/ Nicola Walls / Arts & Culture

Many of our projects are about improving the visibility of an organisation or an art form - whether it is the demonstration of the production process (our new project for Edinburgh Printmakers), opening up to new audiences (our Theatre Royal project for Scottish Opera) or indeed the revealing of a rich architectural and narrative heritage (our recent submission for St Peters / Kilmahew).

The act of artistic production sits on an extremely wide sliding scale between intense introspection and broad engagement, between an essentially private act and then its public consumption. Like any thoughtful act there is a need to internalise the creative struggle and on the other hand publicise, share and polemicise the outcomes. And it is no different for organisations with their need to nurture the art forms they support and at the same time make them visible to the outside world.

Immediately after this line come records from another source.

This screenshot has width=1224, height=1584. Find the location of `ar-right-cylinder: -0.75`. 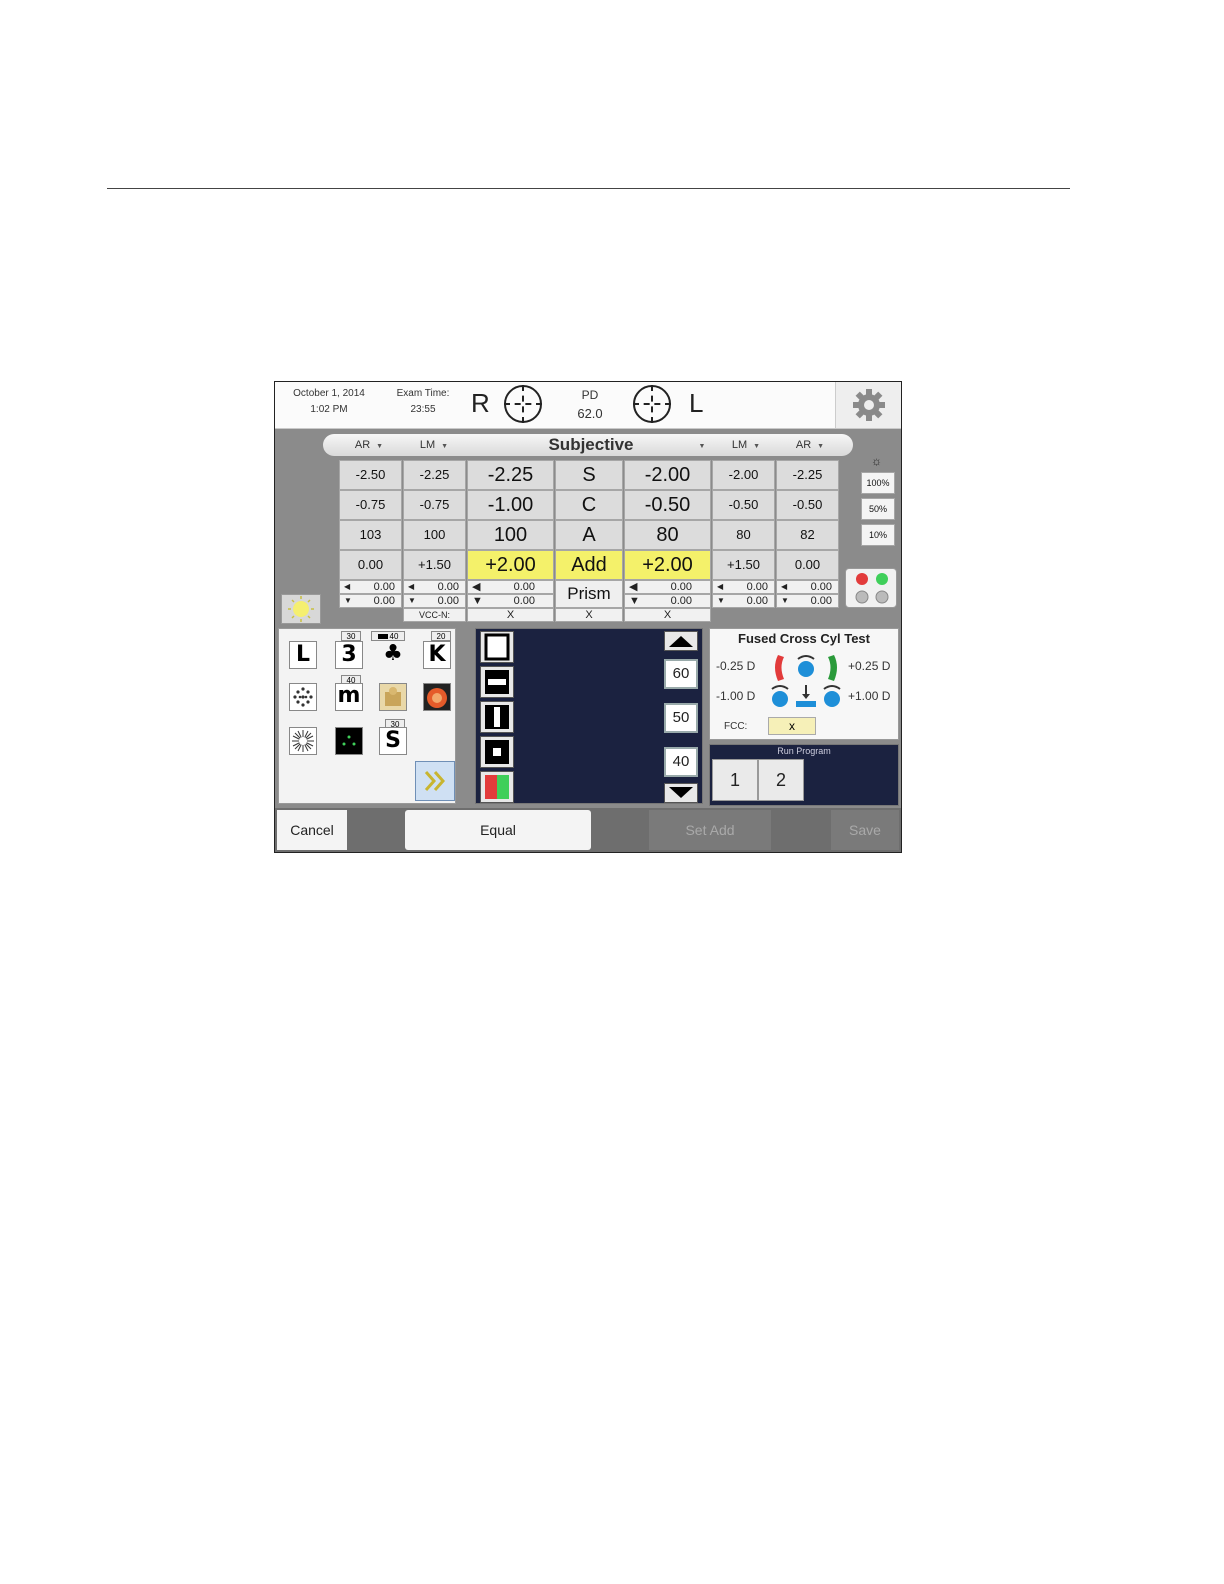

ar-right-cylinder: -0.75 is located at coordinates (370, 505).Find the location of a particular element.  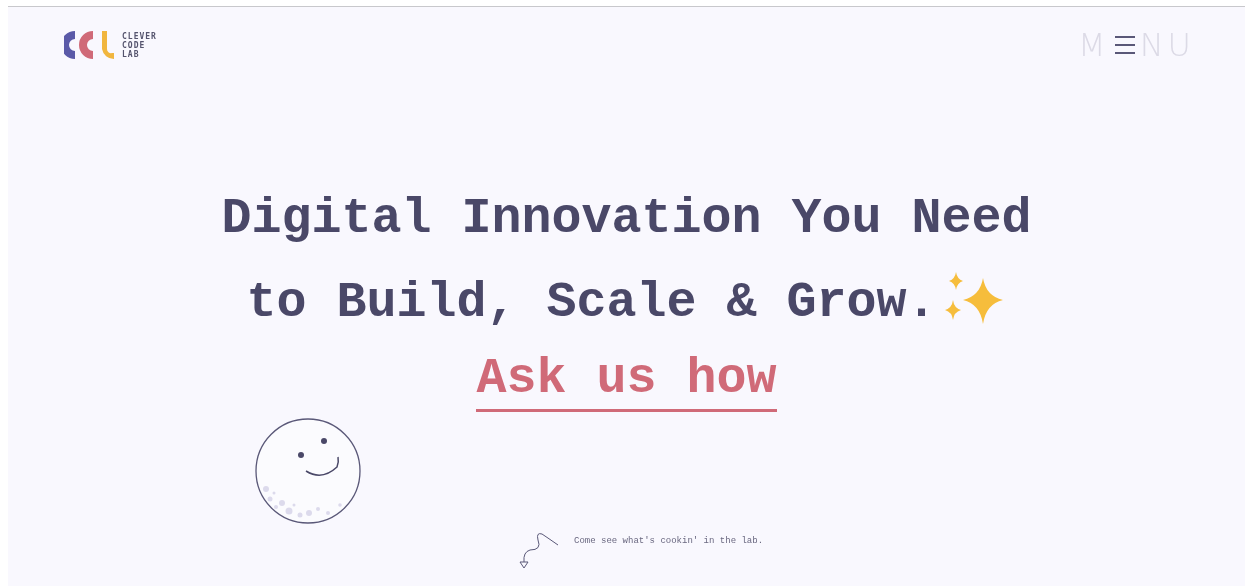

logo-text: CODE is located at coordinates (134, 45).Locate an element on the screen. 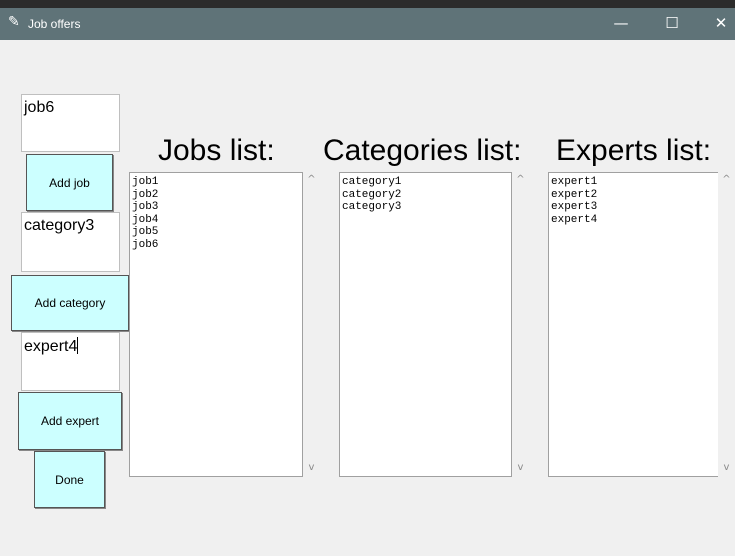  list-item: expert1 is located at coordinates (634, 182).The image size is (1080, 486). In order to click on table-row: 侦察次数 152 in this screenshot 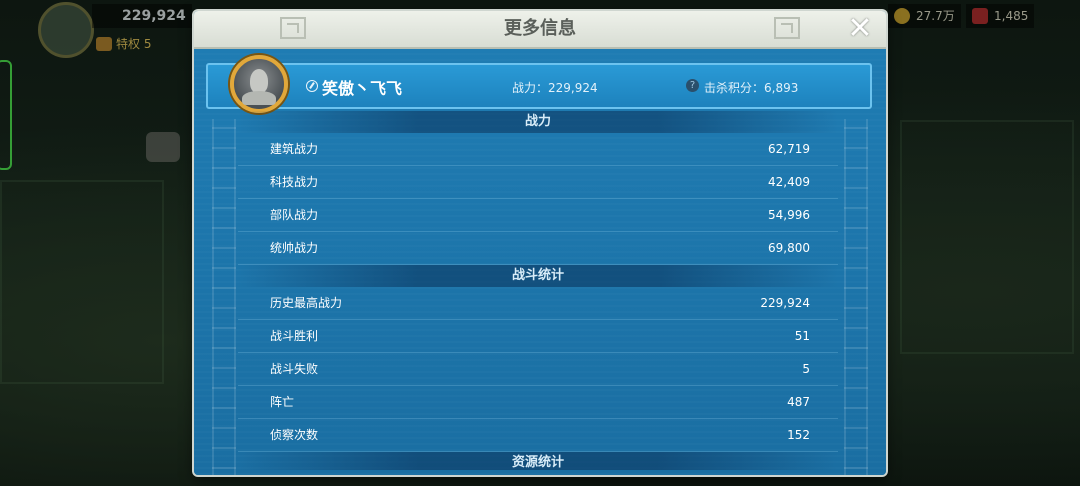, I will do `click(538, 436)`.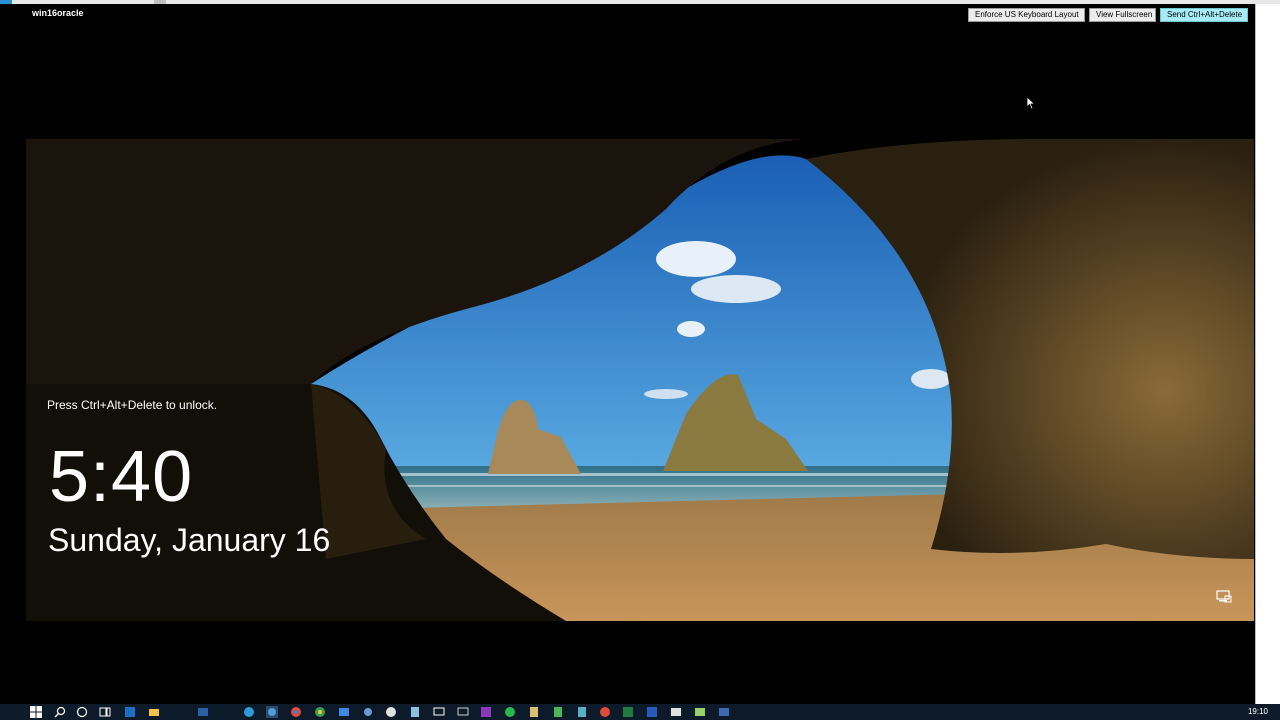 The height and width of the screenshot is (720, 1280). I want to click on file-explorer-icon, so click(154, 712).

Reflecting back across our artistic projects we have searched for new ways to open up artistic endeavour and in these three projects three ideas stand out, at the Printmakers new refurbishment project the idea of building a shop front, at the Theatre Royal making a bold new corner and in our thoughts for Kilmahew Estate, hollowing out the forest to make a big clearing. Each in their own way, the shopfront, the corner and the open landscape are about offering up to the hidden - creating a stage on which to be seen.

It is a two way dialogue. For every shopfront that reveals what is hidden, there is a view back from the hidden to the street outside, for every marker on the corner to flag a hidden setting there is an opportunity for the hidden to wave the flag, and in making a clearing in the wood the hidden becomes visible.